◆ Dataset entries
-- Begin --

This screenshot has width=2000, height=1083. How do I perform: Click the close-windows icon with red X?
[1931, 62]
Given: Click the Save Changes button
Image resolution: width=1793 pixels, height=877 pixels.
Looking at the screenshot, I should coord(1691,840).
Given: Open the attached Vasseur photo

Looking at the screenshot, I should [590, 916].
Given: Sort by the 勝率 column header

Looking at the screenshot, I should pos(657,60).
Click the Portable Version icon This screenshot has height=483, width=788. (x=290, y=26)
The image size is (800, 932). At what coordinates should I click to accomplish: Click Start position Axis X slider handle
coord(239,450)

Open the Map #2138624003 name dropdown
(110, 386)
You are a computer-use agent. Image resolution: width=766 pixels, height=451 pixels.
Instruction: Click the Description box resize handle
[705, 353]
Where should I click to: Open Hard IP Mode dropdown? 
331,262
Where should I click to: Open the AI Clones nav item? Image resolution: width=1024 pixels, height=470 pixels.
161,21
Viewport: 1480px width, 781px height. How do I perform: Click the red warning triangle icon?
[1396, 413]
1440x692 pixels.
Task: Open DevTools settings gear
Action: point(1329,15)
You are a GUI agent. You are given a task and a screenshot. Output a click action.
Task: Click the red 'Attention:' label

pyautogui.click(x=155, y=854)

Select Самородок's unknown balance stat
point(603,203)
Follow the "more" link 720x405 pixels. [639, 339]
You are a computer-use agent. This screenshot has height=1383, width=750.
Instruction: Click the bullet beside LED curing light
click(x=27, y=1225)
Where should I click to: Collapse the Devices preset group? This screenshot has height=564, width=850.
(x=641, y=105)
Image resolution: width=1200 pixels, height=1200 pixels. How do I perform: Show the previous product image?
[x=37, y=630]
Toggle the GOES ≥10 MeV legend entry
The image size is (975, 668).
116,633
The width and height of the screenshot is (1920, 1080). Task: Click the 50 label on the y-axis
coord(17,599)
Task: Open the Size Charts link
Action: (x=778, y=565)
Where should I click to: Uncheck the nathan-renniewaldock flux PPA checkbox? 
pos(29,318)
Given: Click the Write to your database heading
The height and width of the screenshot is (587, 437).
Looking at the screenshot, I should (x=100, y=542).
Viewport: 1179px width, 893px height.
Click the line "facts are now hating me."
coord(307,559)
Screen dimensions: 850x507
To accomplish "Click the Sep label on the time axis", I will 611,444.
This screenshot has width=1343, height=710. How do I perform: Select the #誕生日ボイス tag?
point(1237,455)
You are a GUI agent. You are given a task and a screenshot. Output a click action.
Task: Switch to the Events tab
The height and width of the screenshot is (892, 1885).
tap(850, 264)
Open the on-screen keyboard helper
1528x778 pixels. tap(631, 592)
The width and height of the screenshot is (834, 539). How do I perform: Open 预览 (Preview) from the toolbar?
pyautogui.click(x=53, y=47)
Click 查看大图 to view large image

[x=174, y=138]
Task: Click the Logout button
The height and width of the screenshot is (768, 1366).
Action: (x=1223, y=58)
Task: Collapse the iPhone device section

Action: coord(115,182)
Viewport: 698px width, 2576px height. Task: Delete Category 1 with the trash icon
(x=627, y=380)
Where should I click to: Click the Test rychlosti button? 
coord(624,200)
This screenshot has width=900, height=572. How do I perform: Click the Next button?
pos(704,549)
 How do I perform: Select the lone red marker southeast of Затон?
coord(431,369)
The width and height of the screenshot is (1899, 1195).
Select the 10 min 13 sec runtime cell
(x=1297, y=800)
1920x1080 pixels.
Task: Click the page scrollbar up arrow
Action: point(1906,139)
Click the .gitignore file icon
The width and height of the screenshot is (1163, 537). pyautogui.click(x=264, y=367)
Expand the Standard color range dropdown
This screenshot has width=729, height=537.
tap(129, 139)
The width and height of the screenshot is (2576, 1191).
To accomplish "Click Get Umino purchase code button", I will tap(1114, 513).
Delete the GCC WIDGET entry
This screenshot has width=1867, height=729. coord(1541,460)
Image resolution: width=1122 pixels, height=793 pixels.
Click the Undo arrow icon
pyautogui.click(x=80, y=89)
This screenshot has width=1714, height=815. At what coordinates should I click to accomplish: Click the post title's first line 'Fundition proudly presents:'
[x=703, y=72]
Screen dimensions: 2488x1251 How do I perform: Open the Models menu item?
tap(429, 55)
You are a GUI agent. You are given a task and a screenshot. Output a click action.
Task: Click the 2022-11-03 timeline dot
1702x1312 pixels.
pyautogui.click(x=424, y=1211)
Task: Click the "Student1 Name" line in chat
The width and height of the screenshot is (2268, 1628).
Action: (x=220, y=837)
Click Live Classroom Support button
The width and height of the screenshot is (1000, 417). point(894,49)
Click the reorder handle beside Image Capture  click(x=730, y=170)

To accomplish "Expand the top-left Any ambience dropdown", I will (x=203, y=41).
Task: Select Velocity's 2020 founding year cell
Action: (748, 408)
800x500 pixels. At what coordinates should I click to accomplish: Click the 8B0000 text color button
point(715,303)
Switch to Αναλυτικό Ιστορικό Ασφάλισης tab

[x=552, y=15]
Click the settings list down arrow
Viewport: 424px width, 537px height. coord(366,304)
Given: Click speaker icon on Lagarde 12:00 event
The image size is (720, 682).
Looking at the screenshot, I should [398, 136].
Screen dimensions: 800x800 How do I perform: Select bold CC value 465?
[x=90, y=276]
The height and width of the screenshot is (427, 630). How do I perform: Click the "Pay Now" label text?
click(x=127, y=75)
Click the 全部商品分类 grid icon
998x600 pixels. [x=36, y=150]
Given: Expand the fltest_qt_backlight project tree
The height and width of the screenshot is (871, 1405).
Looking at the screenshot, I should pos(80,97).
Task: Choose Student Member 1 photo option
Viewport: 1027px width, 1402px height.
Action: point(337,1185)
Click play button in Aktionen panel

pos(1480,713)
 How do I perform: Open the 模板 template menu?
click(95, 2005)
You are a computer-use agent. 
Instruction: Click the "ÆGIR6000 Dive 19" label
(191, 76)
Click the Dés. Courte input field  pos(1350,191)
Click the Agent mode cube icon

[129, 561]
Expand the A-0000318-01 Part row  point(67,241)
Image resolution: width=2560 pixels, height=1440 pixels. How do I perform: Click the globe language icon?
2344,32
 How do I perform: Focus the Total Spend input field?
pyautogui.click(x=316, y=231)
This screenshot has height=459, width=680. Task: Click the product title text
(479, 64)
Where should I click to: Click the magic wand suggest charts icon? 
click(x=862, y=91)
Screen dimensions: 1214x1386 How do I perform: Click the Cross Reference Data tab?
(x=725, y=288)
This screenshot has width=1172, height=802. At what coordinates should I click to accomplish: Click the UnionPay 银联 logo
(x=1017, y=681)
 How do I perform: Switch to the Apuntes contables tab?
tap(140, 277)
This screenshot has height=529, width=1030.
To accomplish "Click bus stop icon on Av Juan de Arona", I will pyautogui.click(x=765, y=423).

-- End --

◆ What to produce
Rewrite the listing above, changing every "Where should I click to" to "Where do I click to" and keeping everything else the same.

◆ Answer below
This screenshot has width=2000, height=1083. How do I perform: Click the close-windows icon with red X?
[1931, 62]
Given: Click the Save Changes button
Image resolution: width=1793 pixels, height=877 pixels.
Looking at the screenshot, I should coord(1691,840).
Given: Open the attached Vasseur photo

Looking at the screenshot, I should [590, 916].
Given: Sort by the 勝率 column header

Looking at the screenshot, I should pos(657,60).
Click the Portable Version icon This screenshot has height=483, width=788. (x=290, y=26)
The image size is (800, 932). At what coordinates should I click to accomplish: Click Start position Axis X slider handle
coord(239,450)

Open the Map #2138624003 name dropdown
(110, 386)
You are a computer-use agent. Image resolution: width=766 pixels, height=451 pixels.
Instruction: Click the Description box resize handle
[705, 353]
Where do I click to: Open Hard IP Mode dropdown? 
331,262
Where do I click to: Open the AI Clones nav item? Image resolution: width=1024 pixels, height=470 pixels.
161,21
Viewport: 1480px width, 781px height. How do I perform: Click the red warning triangle icon?
[1396, 413]
1440x692 pixels.
Task: Open DevTools settings gear
Action: point(1329,15)
You are a GUI agent. You are given a task and a screenshot. Output a click action.
Task: Click the red 'Attention:' label

pyautogui.click(x=155, y=854)

Select Самородок's unknown balance stat
point(603,203)
Follow the "more" link 720x405 pixels. [639, 339]
You are a computer-use agent. This screenshot has height=1383, width=750.
Instruction: Click the bullet beside LED curing light
click(x=27, y=1225)
Where do I click to: Collapse the Devices preset group? This screenshot has height=564, width=850.
(x=641, y=105)
Image resolution: width=1200 pixels, height=1200 pixels. How do I perform: Show the previous product image?
[x=37, y=630]
Toggle the GOES ≥10 MeV legend entry
The image size is (975, 668).
116,633
The width and height of the screenshot is (1920, 1080). Task: Click the 50 label on the y-axis
coord(17,599)
Task: Open the Size Charts link
Action: (x=778, y=565)
Where do I click to: Uncheck the nathan-renniewaldock flux PPA checkbox? 
pos(29,318)
Given: Click the Write to your database heading
The height and width of the screenshot is (587, 437).
Looking at the screenshot, I should (x=100, y=542).
Viewport: 1179px width, 893px height.
Click the line "facts are now hating me."
coord(307,559)
Screen dimensions: 850x507
To accomplish "Click the Sep label on the time axis", I will 611,444.
This screenshot has width=1343, height=710. How do I perform: Select the #誕生日ボイス tag?
point(1237,455)
You are a GUI agent. You are given a task and a screenshot. Output a click action.
Task: Switch to the Events tab
The height and width of the screenshot is (892, 1885).
tap(850, 264)
Open the on-screen keyboard helper
1528x778 pixels. tap(631, 592)
The width and height of the screenshot is (834, 539). How do I perform: Open 预览 (Preview) from the toolbar?
pyautogui.click(x=53, y=47)
Click 查看大图 to view large image

[x=174, y=138]
Task: Click the Logout button
The height and width of the screenshot is (768, 1366).
Action: (x=1223, y=58)
Task: Collapse the iPhone device section

Action: coord(115,182)
Viewport: 698px width, 2576px height. Task: Delete Category 1 with the trash icon
(x=627, y=380)
Where do I click to: Click the Test rychlosti button? 
coord(624,200)
This screenshot has width=900, height=572. How do I perform: Click the Next button?
pos(704,549)
 How do I perform: Select the lone red marker southeast of Затон?
coord(431,369)
The width and height of the screenshot is (1899, 1195).
Select the 10 min 13 sec runtime cell
(x=1297, y=800)
1920x1080 pixels.
Task: Click the page scrollbar up arrow
Action: point(1906,139)
Click the .gitignore file icon
The width and height of the screenshot is (1163, 537). pyautogui.click(x=264, y=367)
Expand the Standard color range dropdown
This screenshot has width=729, height=537.
tap(129, 139)
The width and height of the screenshot is (2576, 1191).
To accomplish "Click Get Umino purchase code button", I will tap(1114, 513).
Delete the GCC WIDGET entry
This screenshot has width=1867, height=729. coord(1541,460)
Image resolution: width=1122 pixels, height=793 pixels.
Click the Undo arrow icon
pyautogui.click(x=80, y=89)
This screenshot has width=1714, height=815. At what coordinates should I click to accomplish: Click the post title's first line 'Fundition proudly presents:'
[x=703, y=72]
Screen dimensions: 2488x1251 How do I perform: Open the Models menu item?
tap(429, 55)
You are a GUI agent. You are given a task and a screenshot. Output a click action.
Task: Click the 2022-11-03 timeline dot
1702x1312 pixels.
pyautogui.click(x=424, y=1211)
Task: Click the "Student1 Name" line in chat
The width and height of the screenshot is (2268, 1628).
Action: (x=220, y=837)
Click Live Classroom Support button
The width and height of the screenshot is (1000, 417). point(894,49)
Click the reorder handle beside Image Capture  click(x=730, y=170)

To accomplish "Expand the top-left Any ambience dropdown", I will (x=203, y=41).
Task: Select Velocity's 2020 founding year cell
Action: (748, 408)
800x500 pixels. At what coordinates should I click to accomplish: Click the 8B0000 text color button
point(715,303)
Switch to Αναλυτικό Ιστορικό Ασφάλισης tab

[x=552, y=15]
Click the settings list down arrow
Viewport: 424px width, 537px height. coord(366,304)
Given: Click speaker icon on Lagarde 12:00 event
The image size is (720, 682).
Looking at the screenshot, I should [398, 136].
Screen dimensions: 800x800 How do I perform: Select bold CC value 465?
[x=90, y=276]
The height and width of the screenshot is (427, 630). How do I perform: Click the "Pay Now" label text?
click(x=127, y=75)
Click the 全部商品分类 grid icon
998x600 pixels. [x=36, y=150]
Given: Expand the fltest_qt_backlight project tree
The height and width of the screenshot is (871, 1405).
Looking at the screenshot, I should pos(80,97).
Task: Choose Student Member 1 photo option
Viewport: 1027px width, 1402px height.
Action: point(337,1185)
Click play button in Aktionen panel

pos(1480,713)
 How do I perform: Open the 模板 template menu?
click(95, 2005)
You are a computer-use agent. 
Instruction: Click the "ÆGIR6000 Dive 19" label
(191, 76)
Click the Dés. Courte input field  pos(1350,191)
Click the Agent mode cube icon

[129, 561]
Expand the A-0000318-01 Part row  point(67,241)
Image resolution: width=2560 pixels, height=1440 pixels. How do I perform: Click the globe language icon?
2344,32
 How do I perform: Focus the Total Spend input field?
pyautogui.click(x=316, y=231)
This screenshot has height=459, width=680. Task: Click the product title text
(479, 64)
Where do I click to: Click the magic wand suggest charts icon? 
click(x=862, y=91)
Screen dimensions: 1214x1386 How do I perform: Click the Cross Reference Data tab?
(x=725, y=288)
This screenshot has width=1172, height=802. At what coordinates should I click to accomplish: Click the UnionPay 银联 logo
(x=1017, y=681)
 How do I perform: Switch to the Apuntes contables tab?
tap(140, 277)
This screenshot has height=529, width=1030.
To accomplish "Click bus stop icon on Av Juan de Arona", I will pyautogui.click(x=765, y=423).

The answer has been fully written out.